Par Me Benoît BERGER

ACCA et acquisition de terrain: Précisions sur les modalités d'accès aux associations communales de chasse agréées

Par un arrêt rendu le 3 décembre 2020 (N°19-21.052) la 3ème chambre civile de la Cour de cassation est venue appliquer aux modalités d’accès à une association communale de chasse agréée (ACCA) un principe essentiel du Droit civil, issu de l’article 2 du Code civil: le principe de non-rétroactivité des lois.

I. Les faits


Une ACCA a été créée le 2 septembre 1969. Par actes des 11 décembre 2007 et 16 juin 2008, le demandeur a acquis deux parcelles agricoles comprises dans le territoire de cette ACCA. Au cours de l’année 2014, il a sollicité la délivrance d’une carte de chasse, à laquelle l’ACCA s’est opposée.
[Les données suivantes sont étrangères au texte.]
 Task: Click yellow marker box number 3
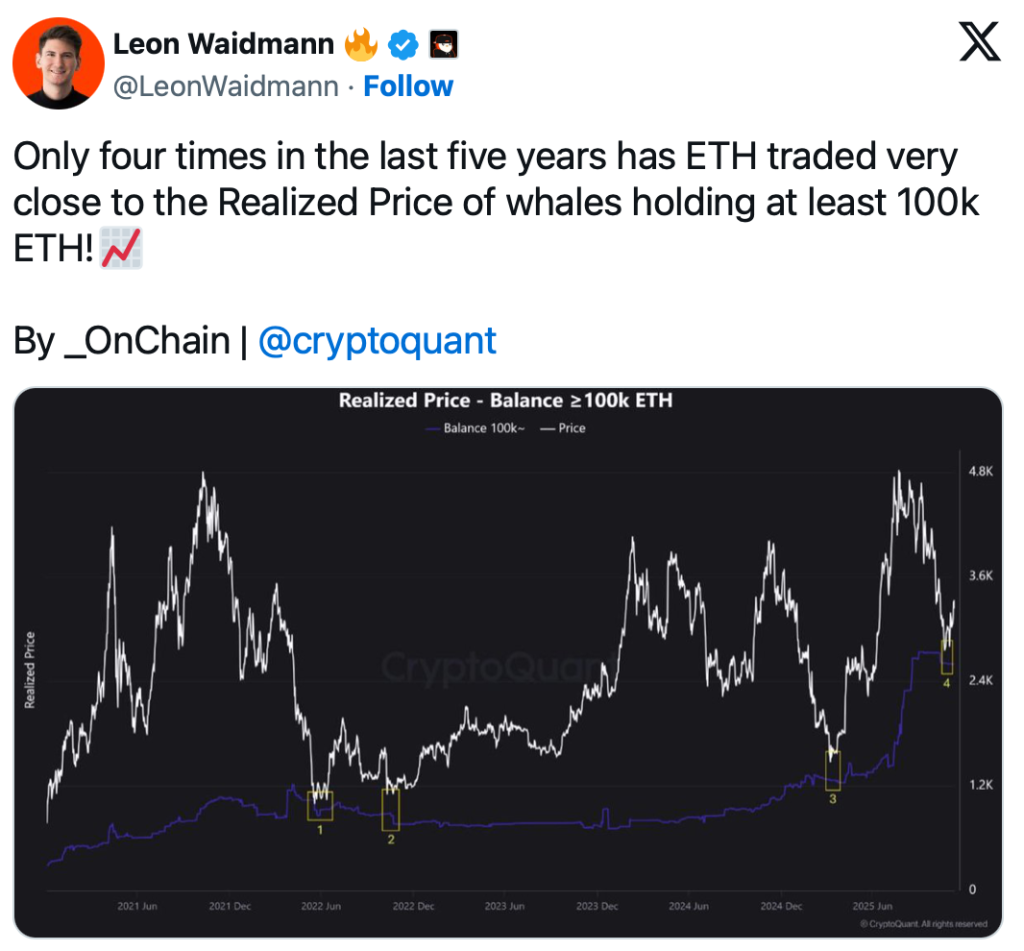833,769
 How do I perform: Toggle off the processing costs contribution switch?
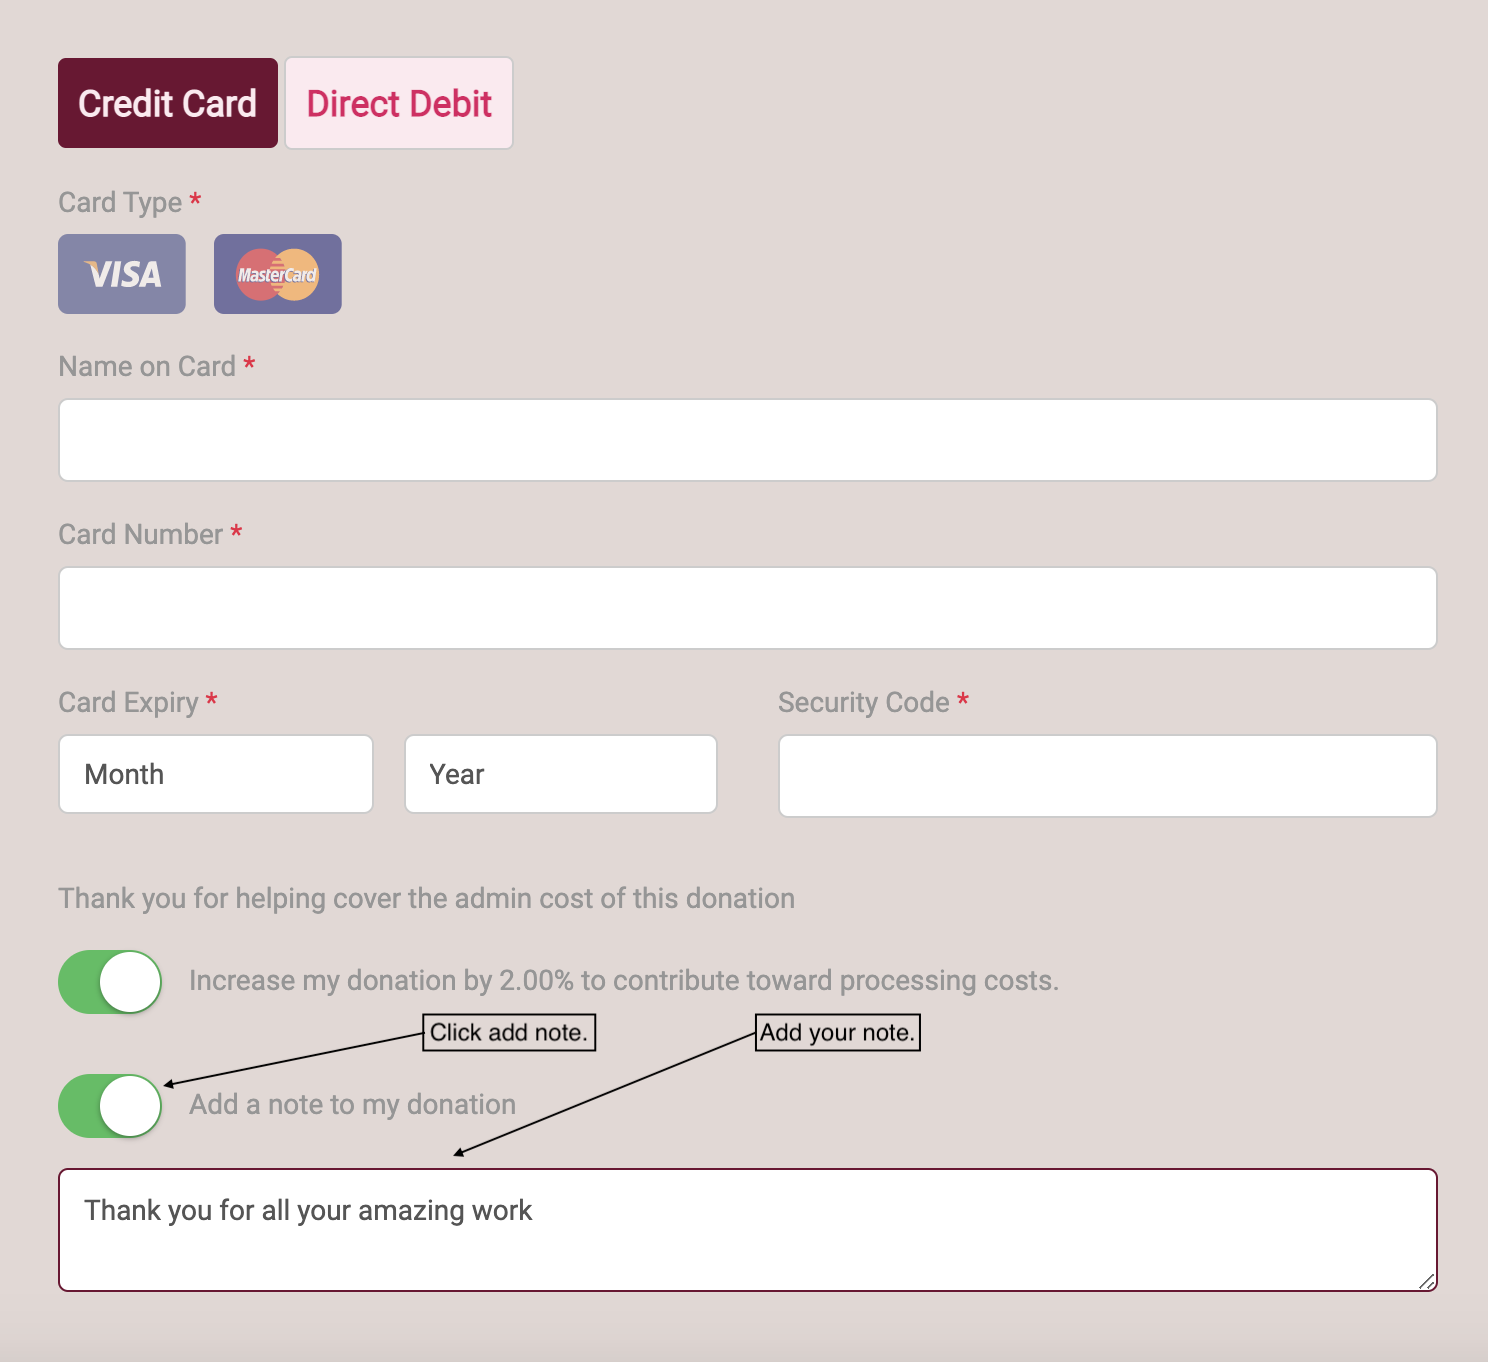110,982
Par acte du 20 août 2015, ce dernier a assigné l’ACCA en reconnaissance de la qualité de membre de droit et en indemnisation.

II. La Procédure


1/. Le tribunal de grande instance de VALENCE, dans un jugement du 20 Avril 2017, fait droit à cette demande et lui accorde le bénéfice des nouvelles modalités d’accès aux ACCA résultant de l’article 17 de la loi du 7 mars 2012 portant diverses dispositions d’ordre cynégétique qui a ajouté à l’article L 422-21 I du code de l’environnement un 5° conférant la qualité de membre de droit d’une ACCA aux acquéreurs d’un terrain soumis à l’action de l’association et dont les droits de chasse qui y sont attachés ont été apportés à cette association à la date de sa création. 2/. Appel est interjeté par l’association communale de chasse agréée. 3/. Par un arrêt rendu le 11 juin 2019, la Cour d’appel de GRENOBLE infirme le jugement querellé au motif que, contrairement à ce qu’a retenu le tribunal, l’article L 422-21 I 5° du Code de l’environnement susvisé ne s’applique qu’aux acquisitions de terrains postérieures à l’entrée en vigueur de ce texte (soit, le 09 mars 2012).
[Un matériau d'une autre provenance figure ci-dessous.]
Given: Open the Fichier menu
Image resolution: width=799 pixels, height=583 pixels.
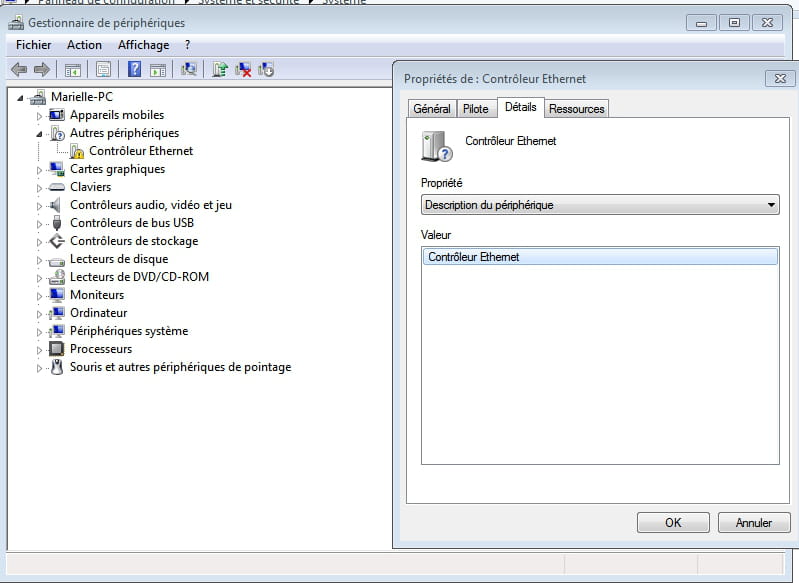Looking at the screenshot, I should pyautogui.click(x=33, y=45).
Les nouvelles modalités d’accès aux ACCA ne sauraient, dès lors, s’appliquer.

Un pourvoi est formé devant la Haute juridiction.

III. L’arrêt du 3 décembre 2020 (n°19-21.052)


Le demandeur au pourvoi fait grief à l’arrêt de la Cour d’appel de GRENOBLE de rejeter ses demandes tendant à se voir reconnaître la qualité de membre de droit de l’ACCA.

Il soutient qu’aux termes de l’article L.422-21, I, 5° du Code de l’environnement dans sa rédaction issue de l’article 17 de la Loi n°2021-325 du 7 mars 2012, les titulaires d’un permis de chasser validé sont membres de droit des ACCA, dès lors qu’ils ont fait l’acquisition d’un terrain soumis à l’action de l’association et dont les droits de chasse qui y sont attachés ont été apportés à celle-ci à la date de sa création.

Il soutient, à ce titre, que cette disposition ne distingue pas selon que l’acquisition est intervenue antérieurement ou postérieurement à son entrée en vigueur, de sorte que l’arrêt rendu doit être cassé.  

Réponse de la Cour de cassation :

La Cour confirme logiquement l’arrêt d’appel, en ce que les juges du fonds ont retenu à bon droit les dispositions de l’article 2 du Code civil, lequel dispose: « La loi ne dispose que pour l’avenir; elle n’a point d’effet rétroactif« .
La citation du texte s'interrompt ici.